◆ What you need to do ◆
Exactly reproduce the data from its first line through the line with "Click the Overall filter button", leaving out every line after it.

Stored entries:
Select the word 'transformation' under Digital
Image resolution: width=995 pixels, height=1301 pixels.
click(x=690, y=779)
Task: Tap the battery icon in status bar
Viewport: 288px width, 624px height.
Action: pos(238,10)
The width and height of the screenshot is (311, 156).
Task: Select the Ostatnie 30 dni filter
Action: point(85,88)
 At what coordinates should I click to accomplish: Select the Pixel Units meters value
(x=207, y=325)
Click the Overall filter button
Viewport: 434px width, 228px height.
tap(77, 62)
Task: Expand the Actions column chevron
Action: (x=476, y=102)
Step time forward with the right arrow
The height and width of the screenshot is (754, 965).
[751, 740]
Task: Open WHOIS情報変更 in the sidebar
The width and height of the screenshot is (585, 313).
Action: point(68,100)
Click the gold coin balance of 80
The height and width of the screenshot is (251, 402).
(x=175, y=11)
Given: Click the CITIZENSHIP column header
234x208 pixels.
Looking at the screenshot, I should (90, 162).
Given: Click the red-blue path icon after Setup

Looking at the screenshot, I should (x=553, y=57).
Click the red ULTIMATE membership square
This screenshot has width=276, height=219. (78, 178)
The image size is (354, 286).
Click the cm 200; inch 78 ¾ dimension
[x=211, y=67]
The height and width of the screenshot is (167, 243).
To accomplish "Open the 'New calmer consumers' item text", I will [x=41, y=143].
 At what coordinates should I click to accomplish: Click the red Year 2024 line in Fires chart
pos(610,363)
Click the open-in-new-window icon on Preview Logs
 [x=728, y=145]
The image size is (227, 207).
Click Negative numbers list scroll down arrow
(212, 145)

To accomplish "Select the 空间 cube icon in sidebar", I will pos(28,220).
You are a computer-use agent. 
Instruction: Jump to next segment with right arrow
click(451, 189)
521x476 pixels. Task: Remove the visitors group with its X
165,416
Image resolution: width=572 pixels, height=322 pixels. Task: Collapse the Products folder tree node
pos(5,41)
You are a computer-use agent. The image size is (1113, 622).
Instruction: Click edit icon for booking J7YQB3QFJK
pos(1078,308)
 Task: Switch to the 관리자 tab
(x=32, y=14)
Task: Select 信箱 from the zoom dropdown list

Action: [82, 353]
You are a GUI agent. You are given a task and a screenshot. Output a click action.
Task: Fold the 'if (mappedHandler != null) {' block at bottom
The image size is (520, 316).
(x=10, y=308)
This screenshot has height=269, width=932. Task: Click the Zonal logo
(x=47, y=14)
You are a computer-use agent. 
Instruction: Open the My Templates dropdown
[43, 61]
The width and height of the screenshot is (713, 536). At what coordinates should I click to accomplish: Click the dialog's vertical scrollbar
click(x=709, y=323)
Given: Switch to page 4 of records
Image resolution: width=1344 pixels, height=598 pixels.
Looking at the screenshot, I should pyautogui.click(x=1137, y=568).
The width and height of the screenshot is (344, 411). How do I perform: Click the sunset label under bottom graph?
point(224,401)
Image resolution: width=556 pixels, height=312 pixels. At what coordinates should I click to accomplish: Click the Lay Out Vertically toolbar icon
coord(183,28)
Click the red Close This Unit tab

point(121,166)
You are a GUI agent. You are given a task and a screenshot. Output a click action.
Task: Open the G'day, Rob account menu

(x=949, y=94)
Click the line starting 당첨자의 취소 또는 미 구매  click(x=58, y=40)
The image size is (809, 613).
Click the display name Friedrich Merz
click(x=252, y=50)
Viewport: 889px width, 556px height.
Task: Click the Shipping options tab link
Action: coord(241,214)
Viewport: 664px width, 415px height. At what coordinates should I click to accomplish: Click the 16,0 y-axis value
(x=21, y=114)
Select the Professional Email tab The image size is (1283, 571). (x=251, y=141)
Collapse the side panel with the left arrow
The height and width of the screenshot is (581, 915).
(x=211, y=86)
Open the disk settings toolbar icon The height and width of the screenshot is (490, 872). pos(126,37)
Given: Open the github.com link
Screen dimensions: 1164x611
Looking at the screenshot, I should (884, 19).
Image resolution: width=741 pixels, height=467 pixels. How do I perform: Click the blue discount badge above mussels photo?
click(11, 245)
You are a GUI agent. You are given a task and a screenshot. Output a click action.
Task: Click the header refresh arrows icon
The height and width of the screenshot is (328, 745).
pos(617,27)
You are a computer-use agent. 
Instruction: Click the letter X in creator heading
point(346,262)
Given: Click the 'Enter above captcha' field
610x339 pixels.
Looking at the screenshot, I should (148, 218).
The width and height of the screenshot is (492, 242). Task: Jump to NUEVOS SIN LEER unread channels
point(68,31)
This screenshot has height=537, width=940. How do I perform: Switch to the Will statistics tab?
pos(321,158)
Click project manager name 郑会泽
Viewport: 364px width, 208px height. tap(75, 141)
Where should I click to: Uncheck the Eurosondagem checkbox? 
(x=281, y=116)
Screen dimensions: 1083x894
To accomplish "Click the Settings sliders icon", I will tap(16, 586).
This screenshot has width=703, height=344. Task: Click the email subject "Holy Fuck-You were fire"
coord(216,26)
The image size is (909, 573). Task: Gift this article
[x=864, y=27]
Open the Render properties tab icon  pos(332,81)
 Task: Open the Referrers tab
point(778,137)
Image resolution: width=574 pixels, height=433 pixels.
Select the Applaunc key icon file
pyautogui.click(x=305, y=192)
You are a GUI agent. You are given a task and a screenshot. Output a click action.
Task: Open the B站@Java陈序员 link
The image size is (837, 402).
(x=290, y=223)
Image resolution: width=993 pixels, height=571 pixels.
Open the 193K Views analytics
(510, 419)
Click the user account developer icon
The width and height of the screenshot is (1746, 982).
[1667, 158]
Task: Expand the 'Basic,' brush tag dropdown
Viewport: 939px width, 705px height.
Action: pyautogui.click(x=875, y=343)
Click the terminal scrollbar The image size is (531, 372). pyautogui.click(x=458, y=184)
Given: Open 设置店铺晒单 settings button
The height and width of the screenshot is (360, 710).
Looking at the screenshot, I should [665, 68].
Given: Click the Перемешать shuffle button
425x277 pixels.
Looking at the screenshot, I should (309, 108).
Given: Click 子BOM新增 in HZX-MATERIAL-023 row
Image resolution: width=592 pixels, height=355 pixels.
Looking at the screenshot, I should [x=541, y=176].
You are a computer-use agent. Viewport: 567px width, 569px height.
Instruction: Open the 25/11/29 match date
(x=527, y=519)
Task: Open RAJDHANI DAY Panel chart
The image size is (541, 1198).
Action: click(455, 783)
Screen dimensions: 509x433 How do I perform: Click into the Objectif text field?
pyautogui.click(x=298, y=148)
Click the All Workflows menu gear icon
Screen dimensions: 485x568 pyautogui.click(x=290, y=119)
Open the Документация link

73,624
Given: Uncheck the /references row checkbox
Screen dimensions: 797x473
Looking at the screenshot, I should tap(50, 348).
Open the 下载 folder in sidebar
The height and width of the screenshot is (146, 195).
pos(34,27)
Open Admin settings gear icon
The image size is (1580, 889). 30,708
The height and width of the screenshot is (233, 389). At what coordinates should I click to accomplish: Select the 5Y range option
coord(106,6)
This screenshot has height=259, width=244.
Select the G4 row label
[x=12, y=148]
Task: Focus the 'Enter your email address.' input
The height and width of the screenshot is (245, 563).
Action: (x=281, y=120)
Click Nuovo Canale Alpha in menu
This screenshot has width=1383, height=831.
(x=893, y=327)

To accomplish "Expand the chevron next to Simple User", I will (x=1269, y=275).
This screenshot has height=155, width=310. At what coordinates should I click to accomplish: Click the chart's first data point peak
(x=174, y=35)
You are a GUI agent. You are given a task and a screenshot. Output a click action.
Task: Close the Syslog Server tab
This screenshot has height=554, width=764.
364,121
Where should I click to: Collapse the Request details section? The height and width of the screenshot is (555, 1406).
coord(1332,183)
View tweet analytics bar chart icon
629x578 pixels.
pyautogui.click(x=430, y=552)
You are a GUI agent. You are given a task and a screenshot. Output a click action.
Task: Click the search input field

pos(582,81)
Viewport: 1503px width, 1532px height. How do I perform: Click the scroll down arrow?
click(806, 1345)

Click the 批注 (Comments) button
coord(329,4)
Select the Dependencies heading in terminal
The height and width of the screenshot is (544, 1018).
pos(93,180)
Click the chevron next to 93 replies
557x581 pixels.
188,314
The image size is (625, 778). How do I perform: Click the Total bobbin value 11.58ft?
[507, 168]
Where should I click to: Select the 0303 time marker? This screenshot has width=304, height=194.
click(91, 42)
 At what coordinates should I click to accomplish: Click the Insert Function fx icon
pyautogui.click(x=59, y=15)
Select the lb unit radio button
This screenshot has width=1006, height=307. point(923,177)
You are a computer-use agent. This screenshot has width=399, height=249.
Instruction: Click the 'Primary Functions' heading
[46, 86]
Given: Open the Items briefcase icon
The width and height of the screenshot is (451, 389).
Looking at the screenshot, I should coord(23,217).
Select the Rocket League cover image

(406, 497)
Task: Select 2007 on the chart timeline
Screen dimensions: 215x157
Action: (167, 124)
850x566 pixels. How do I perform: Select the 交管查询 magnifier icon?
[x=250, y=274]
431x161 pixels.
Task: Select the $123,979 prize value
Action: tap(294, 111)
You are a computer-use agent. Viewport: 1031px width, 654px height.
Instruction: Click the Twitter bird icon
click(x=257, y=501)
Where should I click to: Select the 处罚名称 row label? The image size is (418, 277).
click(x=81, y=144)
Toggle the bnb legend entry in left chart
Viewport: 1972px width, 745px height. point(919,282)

◆ Response to the task ◆
Select the word 'transformation' under Digital
Image resolution: width=995 pixels, height=1301 pixels.
click(x=690, y=779)
Task: Tap the battery icon in status bar
Viewport: 288px width, 624px height.
Action: pos(238,10)
The width and height of the screenshot is (311, 156).
Task: Select the Ostatnie 30 dni filter
Action: point(85,88)
 At what coordinates should I click to accomplish: Select the Pixel Units meters value
(x=207, y=325)
Click the Overall filter button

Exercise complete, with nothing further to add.